Alan R. Cohen, MD: American Association of Neurological Surgeons/Congress of Neurological Surgeons Section on Pediatric Neurological Surgery James Couto, MA: American Academy of Pediatrics James J. Cummings, MD: American Academy of Pediatrics Anthony Johnson, DO: North American Fetal Therapy Network Gerald Joseph, MD: American College of Obstetricians and Gynecologists Bruce A. Kaufman, MD: American Society of Pediatric Neurosurgeons Ronald S. Litman, DO: American Society of Anesthesiologists and Society of Pediatric Anesthesia M. Kathryn Menard, MD: Society for Maternal-Fetal Medicine Julie S. Moldenhauer, MD: North American Fetal Therapy Network Kevin C. Pringle, MB, ChB, FRACS: International Fetal Medicine and Surgery Society Marshall Z. Schwartz, MD: American Pediatric Surgical Association William O. Walker Jr, MD: Spina Bifida Association Benjamin C. Warf, MD: Joint Section on Pediatric Neurological Surgery of the American Association of Neurologic Surgeons and Congress of Neurological Surgeons Joseph R. Wax, MD: American Institute of Ultrasound in Medicine |
This document details 6 key areas for teams performing in utero fetal MMC repair.
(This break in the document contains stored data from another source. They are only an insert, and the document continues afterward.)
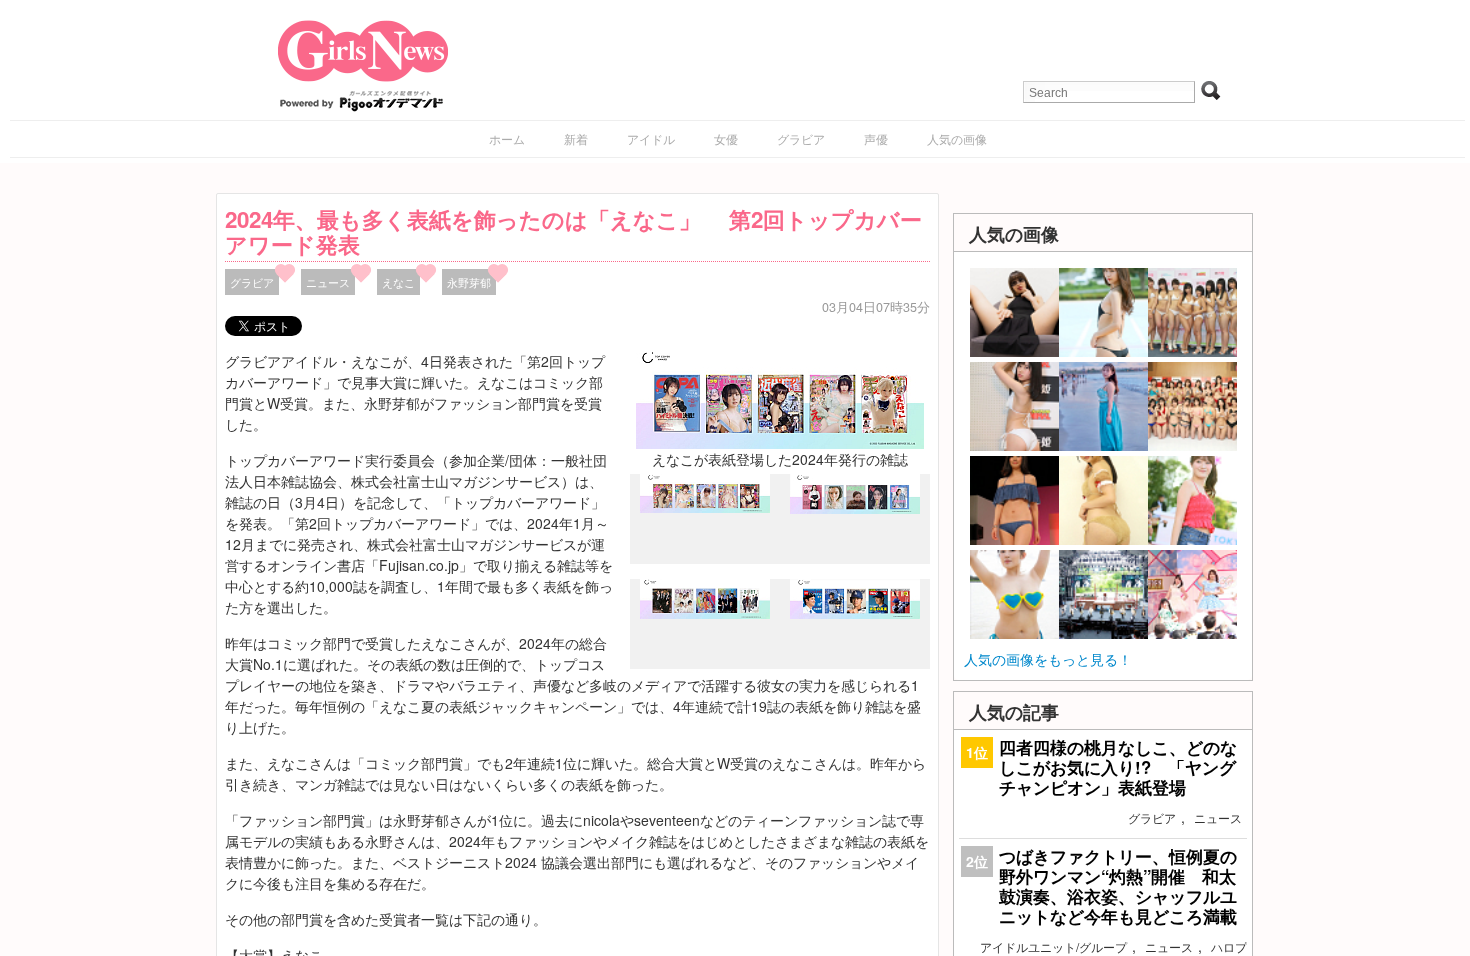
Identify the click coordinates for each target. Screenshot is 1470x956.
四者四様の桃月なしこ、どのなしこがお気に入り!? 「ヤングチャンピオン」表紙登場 (1118, 767)
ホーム (507, 138)
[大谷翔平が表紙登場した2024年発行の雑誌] (855, 613)
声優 (876, 138)
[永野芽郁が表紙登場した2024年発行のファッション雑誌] (855, 508)
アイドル (651, 138)
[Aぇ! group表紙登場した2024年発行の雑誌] (705, 614)
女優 (726, 138)
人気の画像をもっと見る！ (1048, 659)
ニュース (328, 282)
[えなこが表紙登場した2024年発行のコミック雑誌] (705, 508)
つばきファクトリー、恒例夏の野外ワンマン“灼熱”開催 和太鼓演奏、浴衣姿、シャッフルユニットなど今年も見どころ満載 (1118, 886)
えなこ (398, 282)
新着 (576, 138)
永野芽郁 (469, 282)
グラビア (801, 138)
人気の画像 (957, 138)
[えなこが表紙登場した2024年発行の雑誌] (780, 398)
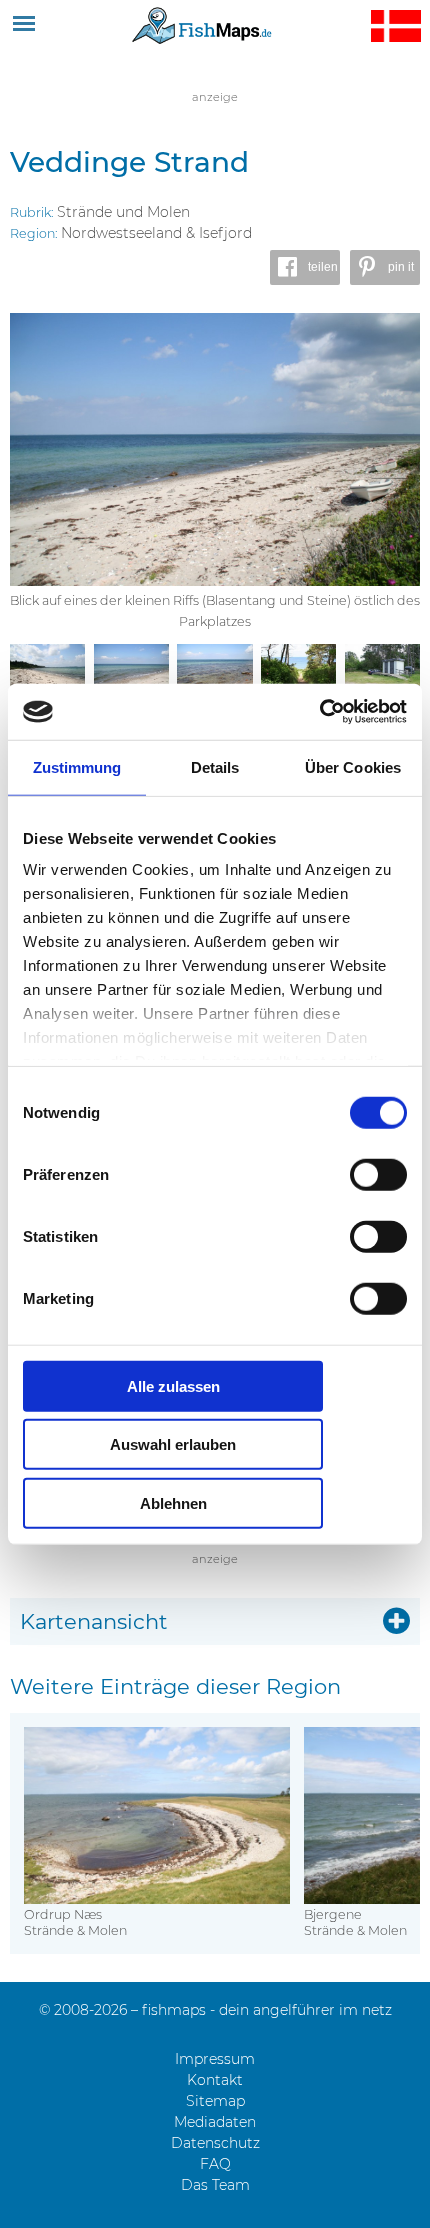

These include:
- 1.
Defining a fetal therapy center
- 2.
Perioperative management for fetal MMC repair
- 3.
Long-term care
- 4.
Counseling
- 5.
Reporting and monitoring
- 6.
Access and regionalization
Defining a fetal therapy center
In a joint Committee Opinion from the American College of Obstetricians and Gynecologists and the American Academy of Pediatrics, many of the aspects involved in defining a fetal therapy center have been addressed. These tenets will serve as the basis for the general description of an established fetal therapy center and will be further expanded as relates to fetal MMC repair.
The expertise and services required to be considered a fetal center appropriately equipped to perform prenatal MMC repair involves tremendous institutional commitment. This should include an experienced fetal care team ( Table 2 ), a multidisciplinary spina bifida program ( Table 3 ), a Level IIIC Neonatal Intensive Care Unit, a Labor and Delivery unit capable of caring for perioperative complications and obstetric emergencies with around the clock availability of Maternal-Fetal Medicine (MFM) specialists/Obstetricians skilled in managing delivery of patients with a recent hysterotomy, an institutional review board, an ethics committee, a Maternal/Fetal advocate to ensure that counseling is nondirective and an institutional commitment to track long-term pediatric neurodevelopmental outcomes.